Wikileaks shows up our media for their docility at the feet of authority

You should never shout “fire” in a crowded theatre. Once you have accepted this old adage, you accept that there are limits to free expression. The important word in the first sentence is not “fire”, but “crowded”. A crowded theatre would lead to a stampede. Where there is a real and identifiable danger, restraint should be shown. Context is everything in the free-speech debate; risk to life is an undeniable caveat. Most other caveats are, however, mere ruses by the powerful to prevent information from reaching the public domain.

It is within these parameters that the furore over Wikileaks and its exposures should be seen. The latest document dump is larger than the Iraq files and potentially more embarrassing, with its State Department assessments of governments and statesmen – from Hamid Karzai to Silvio Berlusconi to Nicolas Sarkozy. Diplomats have launched a frantic round of damage limitation. Oh to have been a fly on the wall during the excruciating conversation between the US ambassador and Downing Street. The Americans are entitled to put their side of the story, to seek to assuage any inconvenience caused.

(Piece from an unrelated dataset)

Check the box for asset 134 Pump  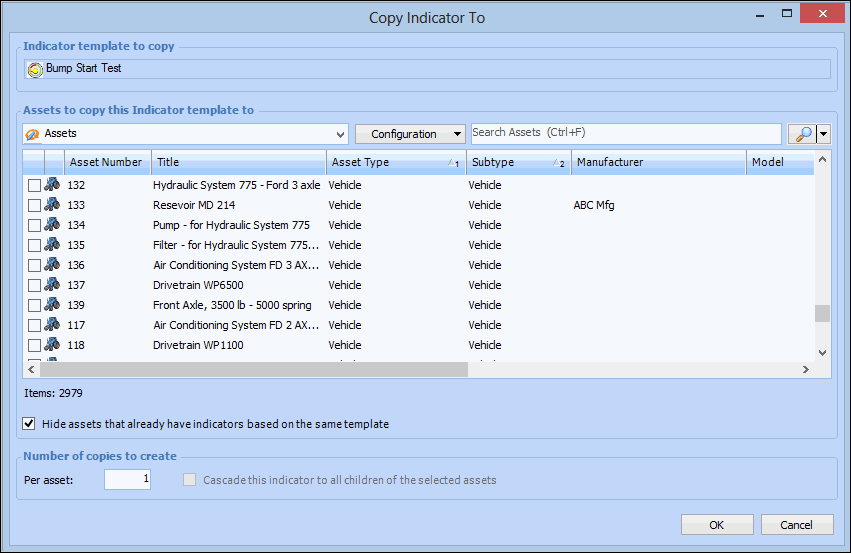pos(34,225)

The founder of Wikileaks, Julian Assange, believes the Americans are going much further than that, carrying out a concerted campaign to undermine and discredit him. I have no information on the cases that have led two Swedish women to press charges of rape and sexual harassment against him. Only those involved do. Mr Assange’s legal representatives in the UK suspect that the Swedish authorities are playing the Americans’ game, cutting corners in terms of correct legal procedures. So highly charged is the environment that it is extremely difficult to separate information from disinformation

Mr Assange is an unconventional figure, a man who lives in the shadows and enjoys doing so. He is difficult to deal with and holds himself in high regard. When he contacted me through an intermediary two months ago, suggesting that Index on Censorship host him in a London event, I was happy to accept but made clear that I did not want to give him an open forum. I would engage him in debate with a detractor.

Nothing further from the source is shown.